Here, then, is the first motive which obliges us to love and serve God. This is an obligation so great that compared to it, all obligations to creatures, whatever their excellence or perfections, are only obligations in name. For as the perfections of creatures are mere imperfections compared with the perfections of God, so the obligations resulting therefrom cannot with justice be considered obligations when contrasted with those which we owe to God. Nor can our offenses against the creature be regarded as offenses, except in name, when we remember the guilt we have incurred by our many sins against God.

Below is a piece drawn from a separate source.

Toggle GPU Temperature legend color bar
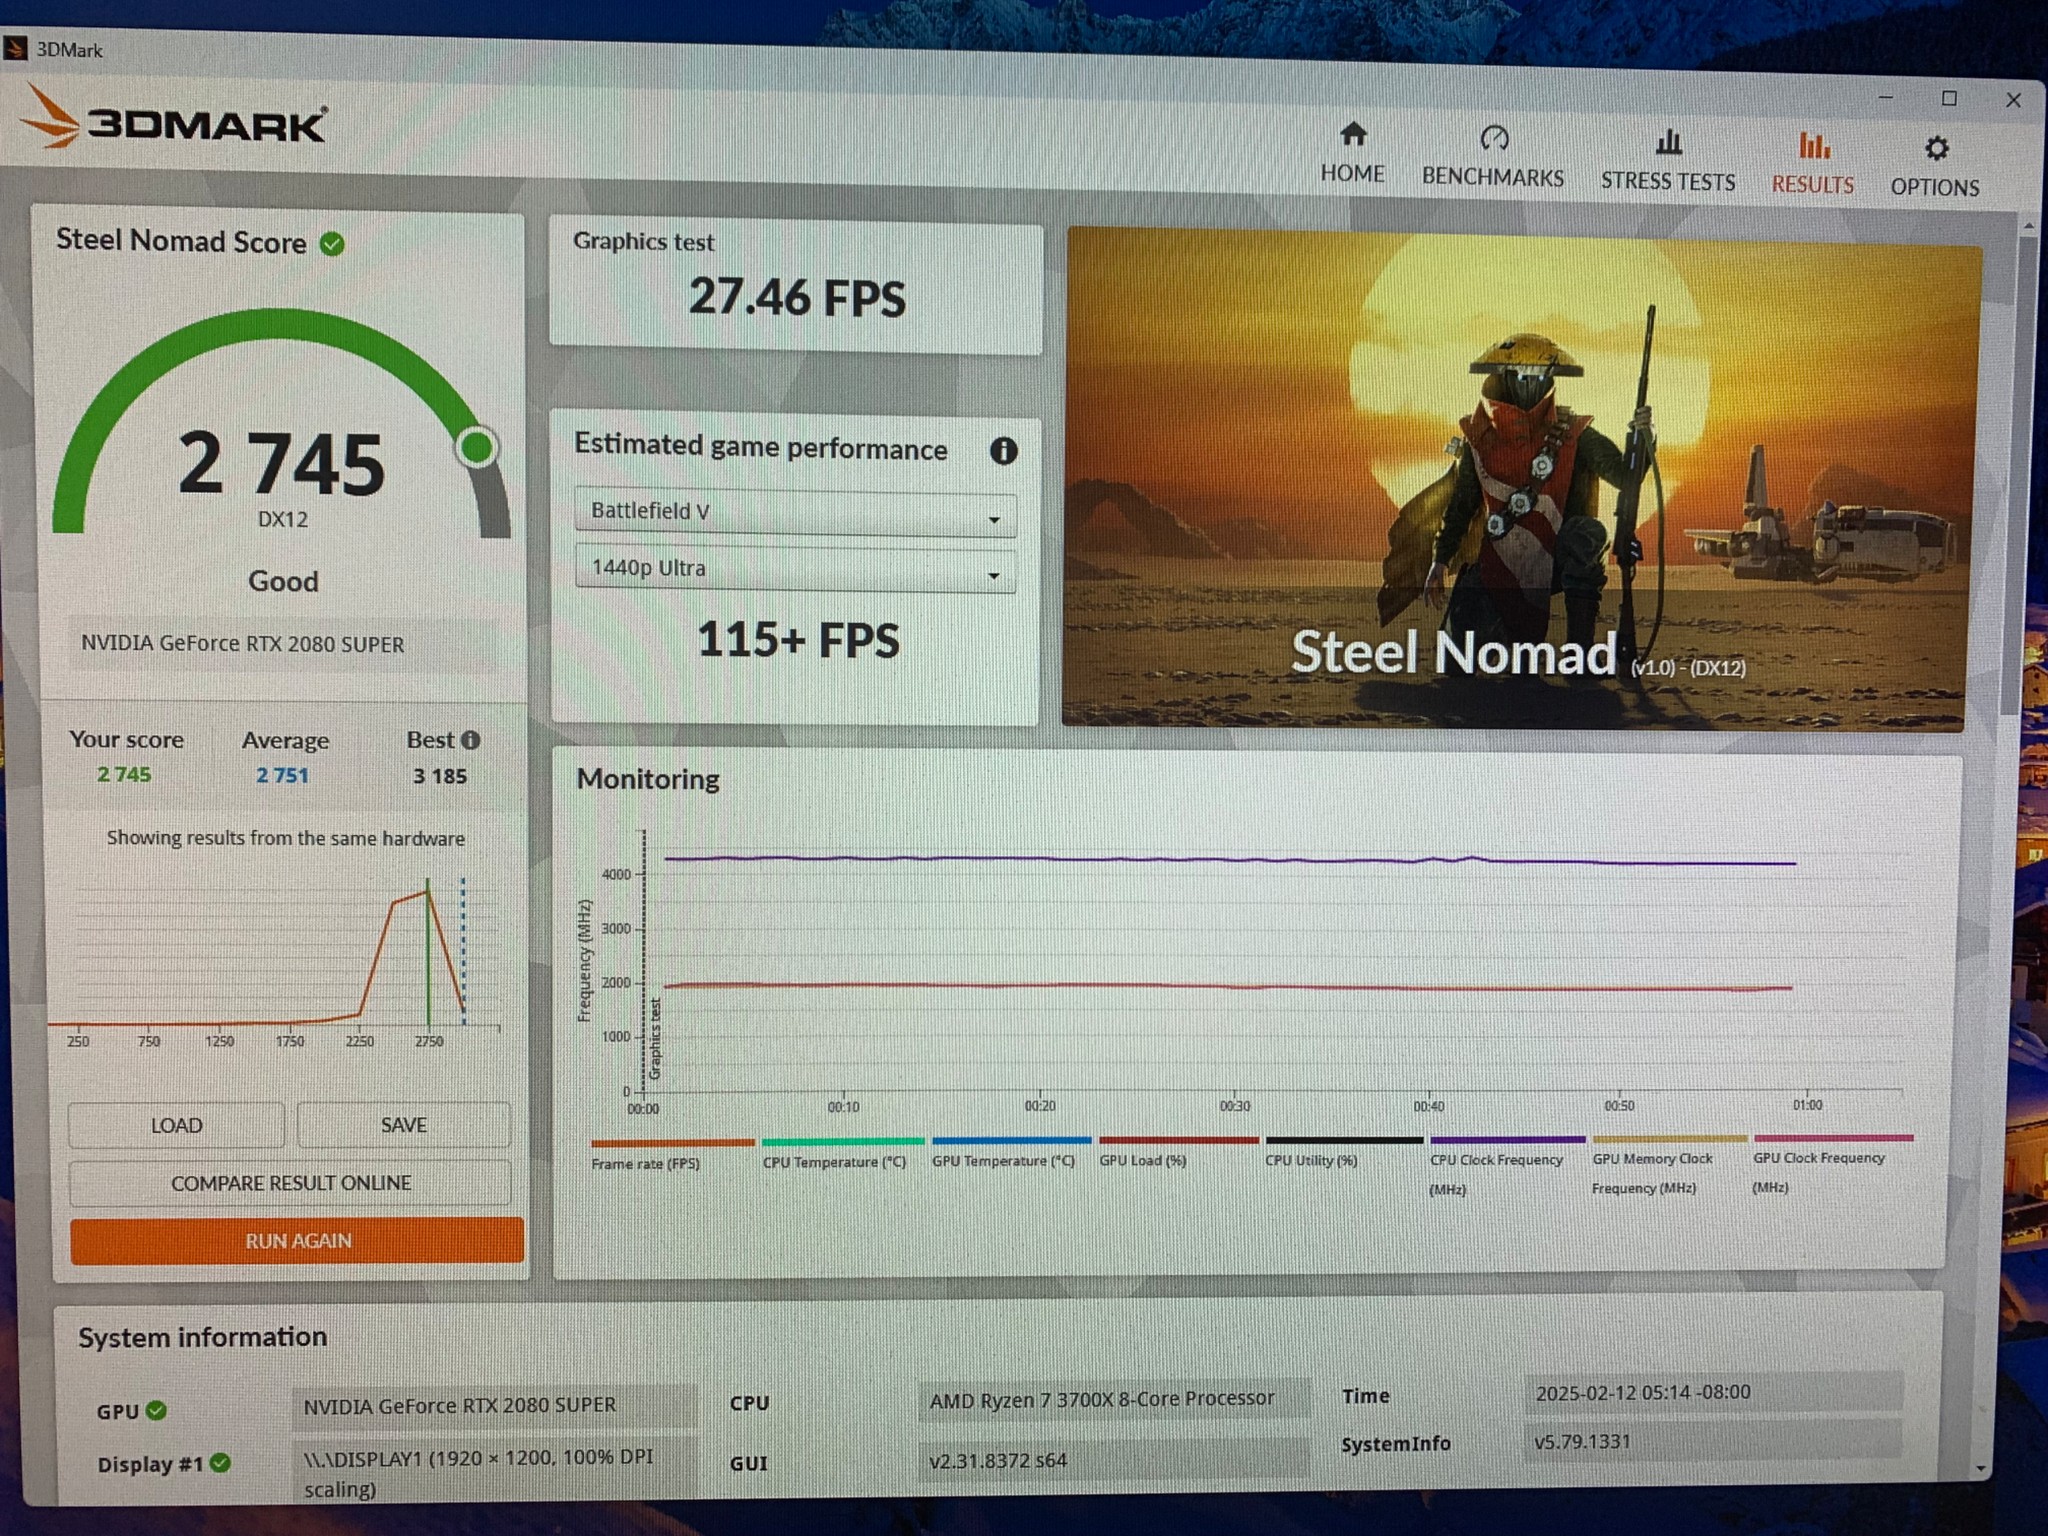 (1010, 1140)
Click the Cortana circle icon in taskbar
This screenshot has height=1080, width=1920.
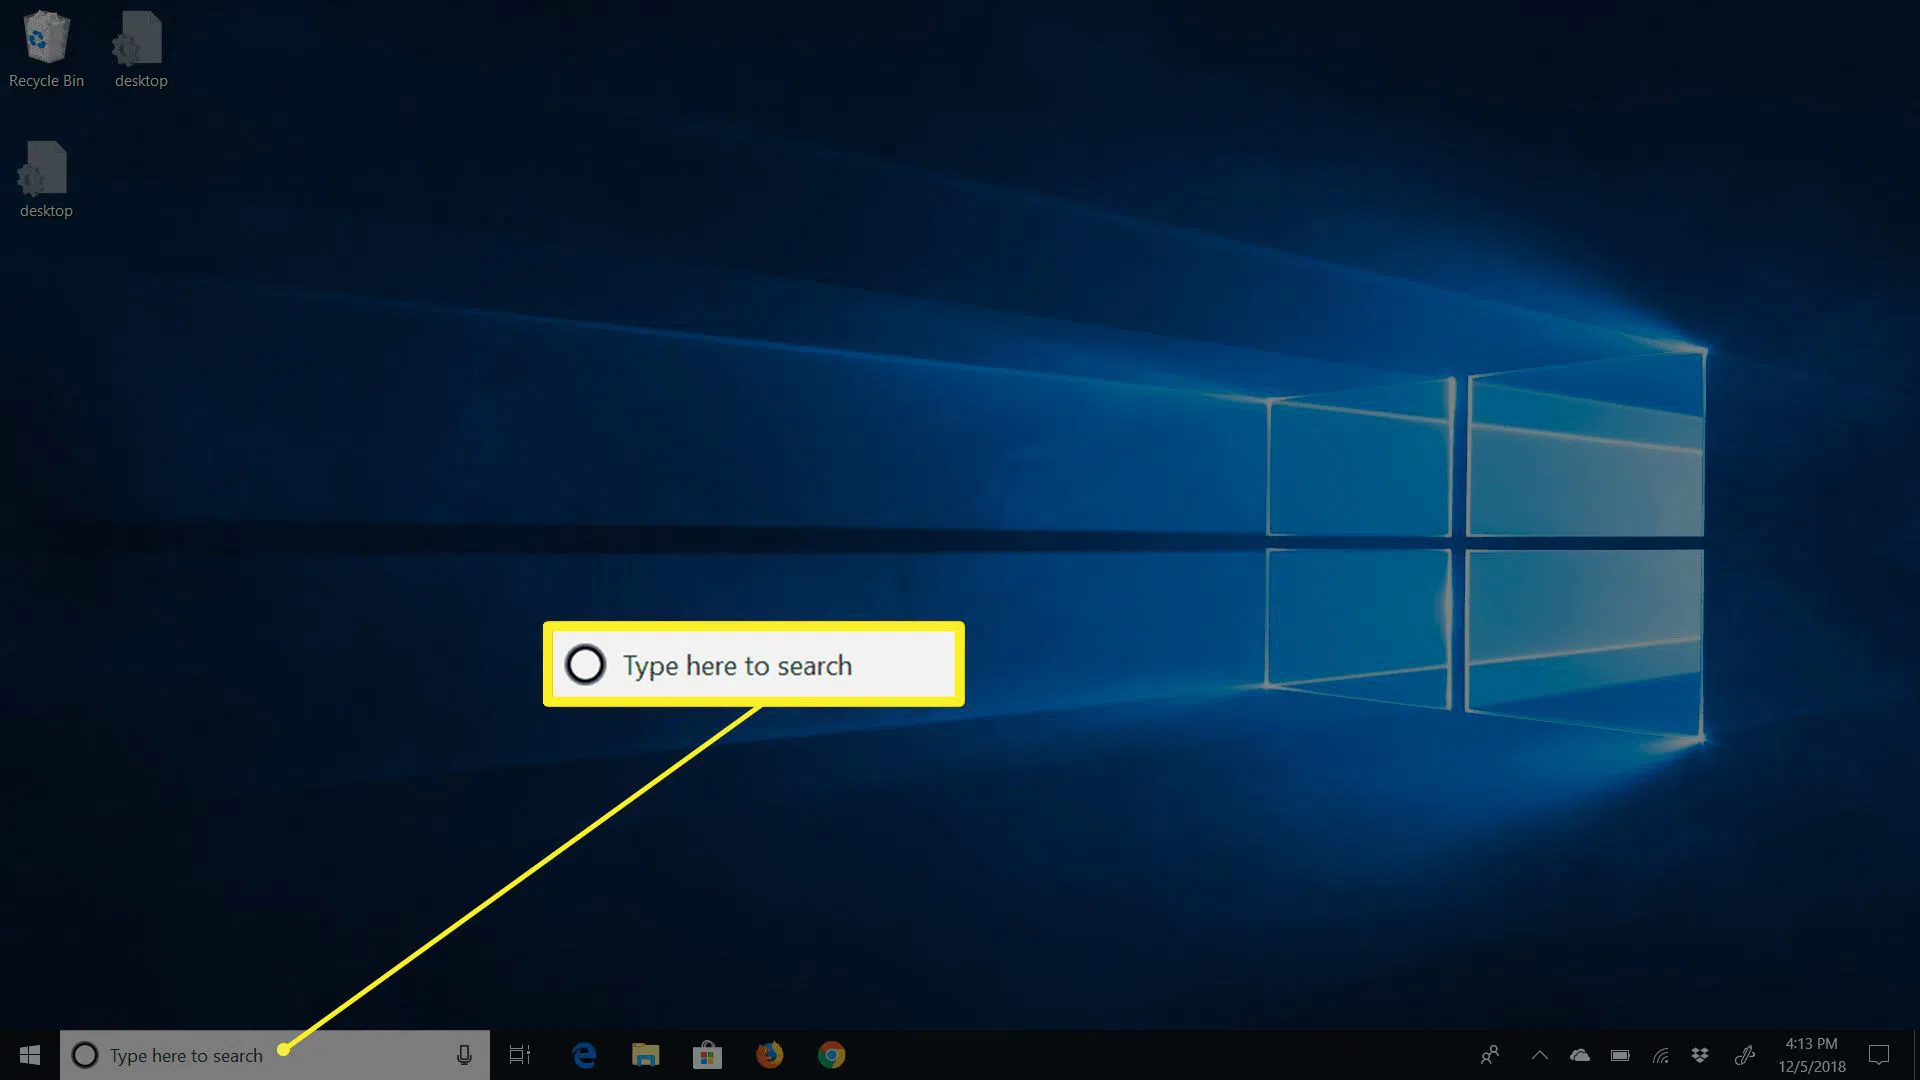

For this reason David cried out, "Against thee only, O God, have I sinned" [Ps. 50: 6], though he had sinned against Urias, whom he murdered; against the wife of Urias, whom he dishonored; and against his subjects, whom he scandalized. The penitent king knew that his offenses against creatures, notwithstanding their different degrees of deformity, could not equal the enormity of his revolt against God. For God being infinite, our obligations towards Him and our offenses against Him are, in a measure, infinite.